Local auction houses like Opfer, Coopers or Woodwards are great places to pick up some inexpensive pieces. Brown wood furniture isn’t selling well these days, so you can pick up a nice dresser for about ten dollars. And because it’s so inexpensive, you won’t have any qualms about painting it! At auctions, you can get up close and personal with a piece before you bid on it. You can heft it, examine it, pull open the drawers, turn it upside-down and even sit on it!

I love Gore-Dean for expensive antiques. They have a great selection of stunning pieces, and their new location in Cross Keys is beautiful. Even if you can’t afford expensive antiques, visit places where they’re sold, so you learn what’s good, what’s better and what’s best.
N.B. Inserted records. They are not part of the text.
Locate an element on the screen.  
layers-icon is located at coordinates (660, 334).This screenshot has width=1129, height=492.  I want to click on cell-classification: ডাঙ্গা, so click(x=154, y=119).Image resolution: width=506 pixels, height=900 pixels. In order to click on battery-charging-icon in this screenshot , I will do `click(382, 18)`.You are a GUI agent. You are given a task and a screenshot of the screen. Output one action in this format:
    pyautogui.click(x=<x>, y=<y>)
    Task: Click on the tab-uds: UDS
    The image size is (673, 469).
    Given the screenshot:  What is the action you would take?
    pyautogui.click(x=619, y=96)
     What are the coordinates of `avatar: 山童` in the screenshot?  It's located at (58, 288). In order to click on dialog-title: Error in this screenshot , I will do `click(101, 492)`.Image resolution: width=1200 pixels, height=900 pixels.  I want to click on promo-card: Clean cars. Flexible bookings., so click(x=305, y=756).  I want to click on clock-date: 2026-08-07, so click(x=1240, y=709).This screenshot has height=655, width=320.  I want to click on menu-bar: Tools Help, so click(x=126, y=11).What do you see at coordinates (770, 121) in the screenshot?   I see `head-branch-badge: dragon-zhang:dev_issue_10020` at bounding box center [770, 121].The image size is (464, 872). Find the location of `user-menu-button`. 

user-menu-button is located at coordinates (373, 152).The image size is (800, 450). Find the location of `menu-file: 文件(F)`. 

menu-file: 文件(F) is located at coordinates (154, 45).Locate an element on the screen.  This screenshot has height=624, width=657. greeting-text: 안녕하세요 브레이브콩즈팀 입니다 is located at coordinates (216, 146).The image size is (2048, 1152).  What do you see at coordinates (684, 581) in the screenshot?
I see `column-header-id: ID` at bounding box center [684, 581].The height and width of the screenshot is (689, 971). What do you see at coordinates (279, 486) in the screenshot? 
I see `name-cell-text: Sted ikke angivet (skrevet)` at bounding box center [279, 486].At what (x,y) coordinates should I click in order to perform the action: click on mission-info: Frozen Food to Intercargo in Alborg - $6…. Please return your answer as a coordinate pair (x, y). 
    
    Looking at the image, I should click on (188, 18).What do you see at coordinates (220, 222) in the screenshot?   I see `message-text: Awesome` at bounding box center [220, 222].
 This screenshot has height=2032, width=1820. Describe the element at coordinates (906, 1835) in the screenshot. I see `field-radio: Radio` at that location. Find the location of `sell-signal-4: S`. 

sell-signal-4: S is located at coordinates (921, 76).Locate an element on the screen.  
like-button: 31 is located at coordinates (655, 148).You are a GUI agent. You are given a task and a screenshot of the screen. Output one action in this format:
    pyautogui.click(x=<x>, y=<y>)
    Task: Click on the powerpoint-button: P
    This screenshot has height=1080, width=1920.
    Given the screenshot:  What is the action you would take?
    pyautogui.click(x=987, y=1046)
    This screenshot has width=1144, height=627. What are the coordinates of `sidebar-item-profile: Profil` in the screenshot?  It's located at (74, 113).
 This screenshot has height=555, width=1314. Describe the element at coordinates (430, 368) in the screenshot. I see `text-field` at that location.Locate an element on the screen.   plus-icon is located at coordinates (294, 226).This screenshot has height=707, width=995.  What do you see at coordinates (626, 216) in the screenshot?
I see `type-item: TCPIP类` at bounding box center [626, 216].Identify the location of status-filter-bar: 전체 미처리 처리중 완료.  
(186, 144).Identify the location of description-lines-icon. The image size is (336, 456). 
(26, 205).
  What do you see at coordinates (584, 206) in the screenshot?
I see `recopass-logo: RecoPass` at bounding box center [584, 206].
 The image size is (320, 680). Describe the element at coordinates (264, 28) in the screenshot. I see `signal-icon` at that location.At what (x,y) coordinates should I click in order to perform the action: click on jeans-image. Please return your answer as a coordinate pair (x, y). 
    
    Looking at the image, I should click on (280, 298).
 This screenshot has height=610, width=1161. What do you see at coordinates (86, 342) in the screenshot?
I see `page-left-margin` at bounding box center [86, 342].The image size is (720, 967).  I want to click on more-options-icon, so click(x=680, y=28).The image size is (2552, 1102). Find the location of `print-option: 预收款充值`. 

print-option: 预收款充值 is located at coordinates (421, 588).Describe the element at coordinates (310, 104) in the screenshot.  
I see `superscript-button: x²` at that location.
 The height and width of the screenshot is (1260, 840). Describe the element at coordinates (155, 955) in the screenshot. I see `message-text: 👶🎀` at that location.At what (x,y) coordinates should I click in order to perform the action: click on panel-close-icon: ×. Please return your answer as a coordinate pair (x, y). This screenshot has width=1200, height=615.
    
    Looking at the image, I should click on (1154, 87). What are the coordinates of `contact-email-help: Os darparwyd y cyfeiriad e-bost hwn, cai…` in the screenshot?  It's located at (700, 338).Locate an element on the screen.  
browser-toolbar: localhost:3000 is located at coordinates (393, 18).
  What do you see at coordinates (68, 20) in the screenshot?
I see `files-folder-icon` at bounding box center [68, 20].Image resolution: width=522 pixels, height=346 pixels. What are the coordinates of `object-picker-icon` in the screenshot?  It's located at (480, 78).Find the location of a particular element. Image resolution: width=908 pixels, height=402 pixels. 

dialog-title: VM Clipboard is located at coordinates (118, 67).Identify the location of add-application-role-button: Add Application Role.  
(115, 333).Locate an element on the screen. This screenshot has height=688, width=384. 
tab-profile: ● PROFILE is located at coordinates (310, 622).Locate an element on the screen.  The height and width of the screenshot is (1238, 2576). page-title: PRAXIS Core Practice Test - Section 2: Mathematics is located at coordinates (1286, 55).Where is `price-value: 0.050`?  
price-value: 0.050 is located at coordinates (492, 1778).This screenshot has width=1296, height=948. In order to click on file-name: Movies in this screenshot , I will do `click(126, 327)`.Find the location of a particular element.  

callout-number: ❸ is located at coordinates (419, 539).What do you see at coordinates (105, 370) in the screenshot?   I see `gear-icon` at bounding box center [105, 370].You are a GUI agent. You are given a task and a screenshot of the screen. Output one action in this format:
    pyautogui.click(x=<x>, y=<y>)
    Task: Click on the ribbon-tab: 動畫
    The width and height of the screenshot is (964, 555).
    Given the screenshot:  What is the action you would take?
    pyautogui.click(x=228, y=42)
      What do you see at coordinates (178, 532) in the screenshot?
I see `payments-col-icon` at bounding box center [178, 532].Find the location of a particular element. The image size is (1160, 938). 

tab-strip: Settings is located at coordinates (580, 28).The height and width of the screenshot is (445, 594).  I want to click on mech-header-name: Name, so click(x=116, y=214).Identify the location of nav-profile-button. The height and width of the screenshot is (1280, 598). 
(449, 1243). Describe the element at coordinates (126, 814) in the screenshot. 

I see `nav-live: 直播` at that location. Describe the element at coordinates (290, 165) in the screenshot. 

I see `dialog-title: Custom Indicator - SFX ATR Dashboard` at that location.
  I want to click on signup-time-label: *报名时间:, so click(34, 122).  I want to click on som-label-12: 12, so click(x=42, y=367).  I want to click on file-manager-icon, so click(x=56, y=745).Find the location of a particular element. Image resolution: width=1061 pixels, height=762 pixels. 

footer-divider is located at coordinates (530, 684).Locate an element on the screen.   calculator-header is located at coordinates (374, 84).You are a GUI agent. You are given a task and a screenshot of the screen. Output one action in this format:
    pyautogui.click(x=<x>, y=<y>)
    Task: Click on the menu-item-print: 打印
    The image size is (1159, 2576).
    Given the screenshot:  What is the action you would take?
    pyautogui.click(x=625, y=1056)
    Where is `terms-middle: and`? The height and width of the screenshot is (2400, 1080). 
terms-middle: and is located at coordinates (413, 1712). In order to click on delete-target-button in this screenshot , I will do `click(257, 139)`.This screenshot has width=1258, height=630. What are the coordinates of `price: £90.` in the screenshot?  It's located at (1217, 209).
What is your favorite shelter store in Baltimore?

Hands down, it’s Halcyon House in the Greenspring Valley. I could just move right in there. There’s nothing in the shop that I wouldn’t love in my house. The owners, Stiles Colwill and Jonathan Gargiulo, have an unerring vision for what they want in the shop. From John Robshaw prints and pillows to extraordinary Maryland silver, everything’s amazing. I always take out of town design/decorator friends there!

I also adore David Wiesand’s little shop and atelier, McLain-Wiesand, in Mount Vernon. He collects and sells beautiful things, as well as making custom furniture and lighting. He’s such a huge talent.

Who are your favorite national decorators?

Some of the well known ones like Bunny Williams and Alexa Hampton are favorites. Their rooms feel like they’re personal and warm. I like Rita Konig, who is Nina Campbell’s daughter, and who writes for The Wall Street Journal’s “Off Duty” section. She has a fun design sensibility, mixing pieces from her London and New York sources and making it look effortless. Grant Gibson in San Francisco does beautiful work and is getting a lot of national recognition from the shelter magazines.

Who are your favorite local decorators?

That’s a funny question to me… I really am not involved in the local design community. I know some decorators personally, but haven’t seen enough of their work to comment. Of course, Stiles Colwill and Patrick Sutton are two of the very best, and they both do exceptional projects. More along the lines of mere mortals like me are Stephanie who owns The House Downtown in Belvedere Square, and Christopher Howarth who just has private clients.

Which design blogs do you read?

From the very beginning, I’ve read Style Court and the Peak of Chic. They got me started on blogging and were a big inspiration. I love Mrs. Blandings who is an amazing writer. I love Little Green Notebook because she not only decorates, she makes things. There are a few guy blogs that I love to read, like Maxminimus out of Alexandria. He’s hilarious. House of Beauty & Culture out of London has a totally different viewpoint on design and décor and always has something that I’ve never seen.

I love finding new blogs because it makes me realize that there are so many talented people out there.